ALEVİLER SADECE TÜRK’TÜR SAFSATASI
Araştırmacı yazar Ali Köylüce ise, 16.yy dan itibaren Osmanlı ve Safevi devletlerinin yoğun saldırı ve müdahaleleri ile Kızılbaş Ocaklar diye tanımlanan Ocakların Safevilerin, Bektaşiliğin ise daha çok Osmanlı müdahaleleri ile etkilendiğine dikkat çekerek, inancın kurallarını ve uygulamalarını içeren ‘Buyruk’ ve benzeri inançsal gelişmelerin biraz daha Şii-İslami söylemler ile Türkiye Cumhuriyeti’nin kuruluşuna kadar geldiğini söyledi.

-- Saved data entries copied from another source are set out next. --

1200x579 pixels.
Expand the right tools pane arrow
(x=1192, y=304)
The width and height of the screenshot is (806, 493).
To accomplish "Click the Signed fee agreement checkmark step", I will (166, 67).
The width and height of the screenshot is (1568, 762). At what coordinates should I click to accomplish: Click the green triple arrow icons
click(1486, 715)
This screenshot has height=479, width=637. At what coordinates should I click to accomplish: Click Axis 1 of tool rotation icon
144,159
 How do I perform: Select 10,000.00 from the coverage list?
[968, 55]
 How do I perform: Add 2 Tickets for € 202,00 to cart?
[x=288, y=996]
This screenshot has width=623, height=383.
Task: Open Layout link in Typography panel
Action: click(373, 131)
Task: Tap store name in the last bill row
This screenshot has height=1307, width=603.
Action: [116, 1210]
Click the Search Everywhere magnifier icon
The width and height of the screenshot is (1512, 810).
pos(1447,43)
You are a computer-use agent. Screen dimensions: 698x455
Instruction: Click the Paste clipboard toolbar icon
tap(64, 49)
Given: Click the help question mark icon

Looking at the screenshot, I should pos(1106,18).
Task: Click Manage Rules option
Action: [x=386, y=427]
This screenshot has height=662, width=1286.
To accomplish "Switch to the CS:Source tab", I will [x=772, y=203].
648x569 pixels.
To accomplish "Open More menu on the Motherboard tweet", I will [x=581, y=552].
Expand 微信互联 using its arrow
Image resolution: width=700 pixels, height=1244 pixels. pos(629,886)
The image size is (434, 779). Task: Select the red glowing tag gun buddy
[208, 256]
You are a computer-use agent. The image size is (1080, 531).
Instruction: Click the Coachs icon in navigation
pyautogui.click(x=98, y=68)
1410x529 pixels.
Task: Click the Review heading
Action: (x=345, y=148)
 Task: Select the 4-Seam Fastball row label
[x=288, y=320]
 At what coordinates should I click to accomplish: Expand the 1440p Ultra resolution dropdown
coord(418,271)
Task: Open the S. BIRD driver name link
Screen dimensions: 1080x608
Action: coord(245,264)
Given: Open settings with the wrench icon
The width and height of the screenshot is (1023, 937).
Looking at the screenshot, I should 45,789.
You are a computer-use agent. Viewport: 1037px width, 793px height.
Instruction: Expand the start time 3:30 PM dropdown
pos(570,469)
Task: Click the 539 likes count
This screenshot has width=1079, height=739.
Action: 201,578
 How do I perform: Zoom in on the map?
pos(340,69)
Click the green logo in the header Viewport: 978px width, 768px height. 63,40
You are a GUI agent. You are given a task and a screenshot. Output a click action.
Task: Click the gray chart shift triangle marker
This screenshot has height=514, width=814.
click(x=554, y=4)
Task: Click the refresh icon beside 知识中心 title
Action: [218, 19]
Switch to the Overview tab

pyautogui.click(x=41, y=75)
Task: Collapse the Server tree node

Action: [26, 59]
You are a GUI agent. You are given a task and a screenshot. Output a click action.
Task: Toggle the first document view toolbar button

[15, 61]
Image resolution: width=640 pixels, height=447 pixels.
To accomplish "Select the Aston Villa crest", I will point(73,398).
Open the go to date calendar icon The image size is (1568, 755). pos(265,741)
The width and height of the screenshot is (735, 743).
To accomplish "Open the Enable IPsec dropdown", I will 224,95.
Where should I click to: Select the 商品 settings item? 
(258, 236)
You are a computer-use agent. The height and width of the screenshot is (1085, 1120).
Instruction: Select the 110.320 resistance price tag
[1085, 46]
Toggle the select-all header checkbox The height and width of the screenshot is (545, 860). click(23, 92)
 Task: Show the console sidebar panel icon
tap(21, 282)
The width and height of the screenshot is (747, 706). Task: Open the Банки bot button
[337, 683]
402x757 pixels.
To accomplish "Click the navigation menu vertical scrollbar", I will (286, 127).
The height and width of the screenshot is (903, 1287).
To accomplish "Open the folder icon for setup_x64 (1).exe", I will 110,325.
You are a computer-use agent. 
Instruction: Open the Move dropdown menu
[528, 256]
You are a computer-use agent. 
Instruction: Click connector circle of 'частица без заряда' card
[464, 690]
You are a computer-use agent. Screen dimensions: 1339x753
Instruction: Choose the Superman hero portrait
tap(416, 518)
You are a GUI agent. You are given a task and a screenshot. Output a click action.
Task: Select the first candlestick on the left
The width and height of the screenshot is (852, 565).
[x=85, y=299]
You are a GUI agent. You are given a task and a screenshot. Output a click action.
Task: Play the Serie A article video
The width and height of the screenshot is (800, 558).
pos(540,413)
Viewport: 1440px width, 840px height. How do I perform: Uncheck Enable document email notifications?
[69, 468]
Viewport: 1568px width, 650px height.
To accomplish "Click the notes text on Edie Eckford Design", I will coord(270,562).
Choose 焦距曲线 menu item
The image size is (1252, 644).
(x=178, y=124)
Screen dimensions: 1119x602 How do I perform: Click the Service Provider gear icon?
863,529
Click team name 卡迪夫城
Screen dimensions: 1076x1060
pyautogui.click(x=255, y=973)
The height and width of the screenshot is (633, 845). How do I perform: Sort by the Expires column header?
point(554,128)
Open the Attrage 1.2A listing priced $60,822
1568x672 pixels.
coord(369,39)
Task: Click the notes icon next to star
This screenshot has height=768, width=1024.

Köylüce, cumhuriyet öncesinden, dünyada gelişmeye başlayan ve 1850’lerden itibaren Osmanlı içindeki toplumların aydınları arasında da yayılan, etnisiteye dayalı ulusal kimlik oluşum süreci ile birlikte, toplumların sosyal yapılanmasının da yeni bir safhaya geçtiğini kaydederek, değerlendirmelerini şöyle sürdürdü: “Bu vesile ile Osmanlı'da, 1. ve 2. Meşruiyet dönemleri ile birlikte, İttihat ve Terakki Fırkası veya Örgütü diyebileceğimiz ideolojik yapıyla ümmet yerine etnik kimlik aidiyeti olan millet/milliyet ortak dil, kültür ve tarih bağı esas alınmıştır. Çok halk ve inanç kimlikli olan Sünni Osmanlı devletinin yerine Türkçülüğü temel alan Sünni İslam'a dayalı bir devlet ideolojisi geliştirilerek, buna uygun bir halk kimliği yaratılmak istenmiştir. Bu vesile ile Osmanlı döneminde devlet dışı kalan Kızılbaş/ Bektaşi Türkmenler sistem içine alınarak bunların içinde olabileceği bir Türklük yaratmak için Aleviliği Türklerin Orta Asya’dan getirdiği eski inançları olan, Şamanizmin Anadolu'daki İslami yorumu şeklinde formüle etmişlerdir. Buna uygun bir tarihi ve felsefik kronoloji ve Şeyh Ahmet Yesevi, Lokman Perende ile Anadolu’da Haci Bektaşı Veli bağlantısı oluşturup, devamında Yunus Emre ve benzeri birçok Kızılbaş Türkmen aşık ve ozanın Türkçe ile yazılan eserlerini de kullanarak, Aleviler Türk’tür, Kürt’ten Alevi olmaz noktasına kadar götürmüşlerdir.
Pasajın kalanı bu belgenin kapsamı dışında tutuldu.